COI and Cytb sequences were assembled using ChromasPro 1.7.6 (Technelysium Pty Ltd., Australia) and edited using BioEdit 7.0.9.0[33]. To examine whether each COI and Cytb dataset could be concatenated into a single dataset, statistical congruence was calculated using a partition homogeneity test implemented in PAUP 4.0b10[34]. No significant differences were found among separate gene regions (P = 1.00). Hence, COI and Cytb sequences were concatenated for all subsequent data analyses.

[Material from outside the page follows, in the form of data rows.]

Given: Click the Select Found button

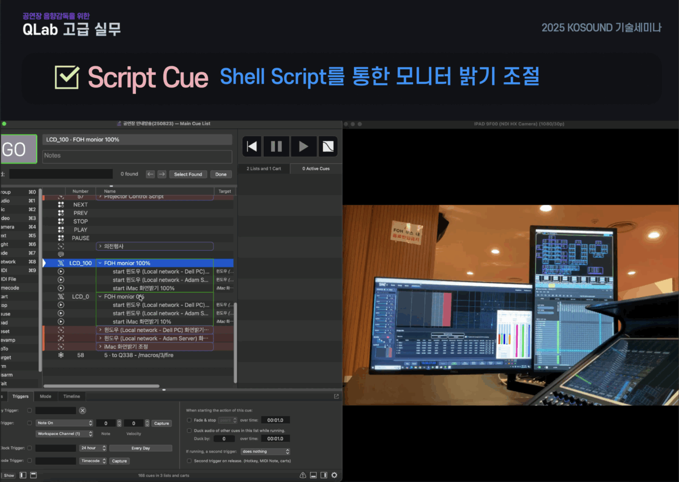Looking at the screenshot, I should 188,174.
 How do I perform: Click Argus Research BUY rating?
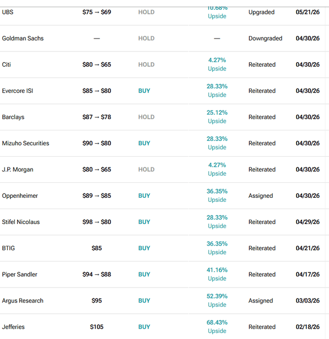144,300
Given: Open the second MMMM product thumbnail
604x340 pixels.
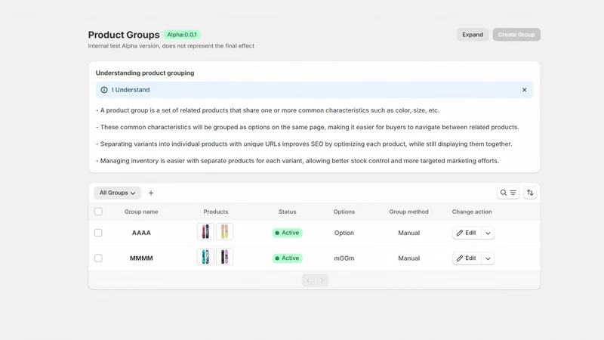Looking at the screenshot, I should pos(224,257).
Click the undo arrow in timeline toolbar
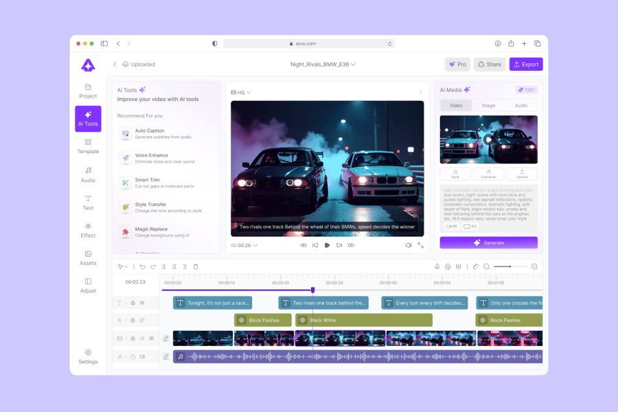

Representative haplotype sequences were subjected to phylogenetic analyses. The ML analysis was performed on an on-line web-based server PhyML 3.0[35]. An automatic model selection was implemented based on the Akaike information criterion (AIC). The best-fit model was the general time-reversible (GTR) model with a proportion of invariable sites of 0.676 and with a gamma shape parameter of 0.887. The MP tree was constructed using MEGA 6.0[36] with 10 random sequence additions and tree bisection reconnection (TBR) branch swapping. The MP bootstrap values were computed with 1000 resamplings. The NJ tree was constructed using PAUP 4.0b10. NJ bootstrap values were estimated using 1000 replicates with Kimura’s two-parameter model of substitution (K2P distance). The house fly, Musca domestica Linnaeus (KM200723) was used as an outgroup.

To compare the discriminatory power with the species boundaries defined by the conventional phylogenetic analyses, we performed two species delimitation methods: poisson tree processes (PTP) and generalized mixed yule coalescent (GMYC). PTP analysis was performed with the bPTP web-server[37]. A maximum likelihood solution (PTP_ML) model was applied, and analysis was run with 100,000 Markov chain Monte Carlo (MCMC) generations, thinning set to 100 and burnin at 0.1.

For GMYC analysis, the ultrametric tree was generated from the representative haplotypes in BEAST 1.8.236 using a relaxed lognormal clock, coalescent (constant size) prior and GTR + I + G model of DNA substitution. The analysis was run for 20 million generations, with a sampling frequency of every 100 generations. The output tree was analyzed in TreeAnnotator 1.8.2 with a 10% burn-in. The data were analyzed using a single threshold model in the software package SPLITS[38] available in R 3.2.1.

Isolation by distance, genetic differentiation, and gene flow

Levels of genetic differentiation and gene flow were assessed using DnaSP 5.0[39]. The correlation between genetic distance (FST) and geographic distance (km) was examined using a Mantel test[40] implemented with the program Isolation by Distance Web Service 3.23[41].

Genetic divergence and demographic history

To assess levels of variation among the delimited taxa based on PTP and GMYC analyses, uncorrected p pairwise genetic distances were estimated using PAUP 4.0b10.

Haplotype and nucleotide diversities were assessed using DnaSP 5.0. Haplotype network reconstructions based on haplogroups were performed using a median-joining algorithm[42] in the program Network 4.6.

To test for population equilibrium and signature of population expansion, Tajima’s D[43], Fu’s Fs[44], Fu & Li’s D*[45], Harpending’s raggedness index[46], R2 statistic of Ramos-Onsins & Rozas[47], and mismatch distribution tests were performed using DnaSP 5.0. If an expansion event has occurred, the time since expansion can be calculated using a mismatch calculator[48]. The expansion time was estimated according to a divergence rate of 2.3% per 1,000,000 years for insect mitochondrial DNA[49].